** Begin Given entries **

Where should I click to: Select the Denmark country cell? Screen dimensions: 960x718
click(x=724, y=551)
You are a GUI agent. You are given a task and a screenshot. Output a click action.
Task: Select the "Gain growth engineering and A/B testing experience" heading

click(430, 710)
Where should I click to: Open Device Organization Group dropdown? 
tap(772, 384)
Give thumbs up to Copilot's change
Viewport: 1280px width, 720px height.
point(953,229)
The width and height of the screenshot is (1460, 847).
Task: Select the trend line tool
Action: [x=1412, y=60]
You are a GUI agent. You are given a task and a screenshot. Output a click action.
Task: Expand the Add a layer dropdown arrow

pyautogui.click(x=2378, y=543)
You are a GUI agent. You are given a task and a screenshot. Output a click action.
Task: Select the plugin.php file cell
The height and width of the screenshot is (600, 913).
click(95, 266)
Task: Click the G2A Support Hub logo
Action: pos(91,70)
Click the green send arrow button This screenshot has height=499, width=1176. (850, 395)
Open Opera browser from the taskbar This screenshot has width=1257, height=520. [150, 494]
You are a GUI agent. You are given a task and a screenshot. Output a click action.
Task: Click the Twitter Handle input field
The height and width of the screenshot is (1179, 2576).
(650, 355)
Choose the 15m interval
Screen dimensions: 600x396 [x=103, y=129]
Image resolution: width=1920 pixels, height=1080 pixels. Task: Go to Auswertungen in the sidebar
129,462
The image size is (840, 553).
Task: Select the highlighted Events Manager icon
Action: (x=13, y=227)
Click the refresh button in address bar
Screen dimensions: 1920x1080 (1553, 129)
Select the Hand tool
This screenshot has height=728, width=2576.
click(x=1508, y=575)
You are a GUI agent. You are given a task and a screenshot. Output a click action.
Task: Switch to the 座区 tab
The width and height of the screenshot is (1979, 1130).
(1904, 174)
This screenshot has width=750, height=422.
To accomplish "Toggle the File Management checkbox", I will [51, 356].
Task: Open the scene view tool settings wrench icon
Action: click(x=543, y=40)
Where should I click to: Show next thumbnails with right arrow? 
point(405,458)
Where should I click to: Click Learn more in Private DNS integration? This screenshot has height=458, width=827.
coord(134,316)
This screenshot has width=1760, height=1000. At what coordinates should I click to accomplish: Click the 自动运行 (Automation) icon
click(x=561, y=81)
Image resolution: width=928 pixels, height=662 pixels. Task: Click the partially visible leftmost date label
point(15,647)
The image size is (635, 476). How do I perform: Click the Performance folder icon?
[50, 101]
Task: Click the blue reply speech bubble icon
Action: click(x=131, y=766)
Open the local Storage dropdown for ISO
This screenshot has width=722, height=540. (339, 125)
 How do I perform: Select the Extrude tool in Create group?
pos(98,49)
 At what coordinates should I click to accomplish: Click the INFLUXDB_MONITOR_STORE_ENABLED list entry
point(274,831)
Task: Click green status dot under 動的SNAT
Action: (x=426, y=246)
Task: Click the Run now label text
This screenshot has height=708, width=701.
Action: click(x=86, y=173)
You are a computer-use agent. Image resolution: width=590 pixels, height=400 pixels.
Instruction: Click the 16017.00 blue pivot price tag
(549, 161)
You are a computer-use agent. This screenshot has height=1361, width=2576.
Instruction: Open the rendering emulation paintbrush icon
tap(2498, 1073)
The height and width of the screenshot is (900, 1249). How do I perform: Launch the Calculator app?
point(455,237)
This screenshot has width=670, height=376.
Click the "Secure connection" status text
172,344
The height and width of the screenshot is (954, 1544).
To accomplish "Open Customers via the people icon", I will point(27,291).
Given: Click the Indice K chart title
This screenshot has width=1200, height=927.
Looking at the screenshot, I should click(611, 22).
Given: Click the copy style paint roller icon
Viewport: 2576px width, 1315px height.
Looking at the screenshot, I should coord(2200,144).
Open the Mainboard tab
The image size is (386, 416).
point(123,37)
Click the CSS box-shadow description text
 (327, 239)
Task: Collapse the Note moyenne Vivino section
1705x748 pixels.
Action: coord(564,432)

** End Given entries **

• **Objective**: Lay out as a Markdown table, with columns named Row and Record, everything in the records from the line containing "Where should I click to: Show" down to the line containing "Action: click(x=131, y=766)", both included. Number each line in Row and leave out any blank lines.

• **Response to this task**:
| Row | Record |
|---|---|
| 1 | Where should I click to: Show next thumbnails with right arrow?  |
| 2 | point(405,458) |
| 3 | Where should I click to: Click Learn more in Private DNS integration? This screenshot has height=458, width=827. |
| 4 | coord(134,316) |
| 5 | This screenshot has width=1760, height=1000. At what coordinates should I click to accomplish: Click the 自动运行 (Automation) icon |
| 6 | click(x=561, y=81) |
| 7 | Image resolution: width=928 pixels, height=662 pixels. Task: Click the partially visible leftmost date label |
| 8 | point(15,647) |
| 9 | The image size is (635, 476). How do I perform: Click the Performance folder icon? |
| 10 | [50, 101] |
| 11 | Task: Click the blue reply speech bubble icon |
| 12 | Action: click(x=131, y=766) |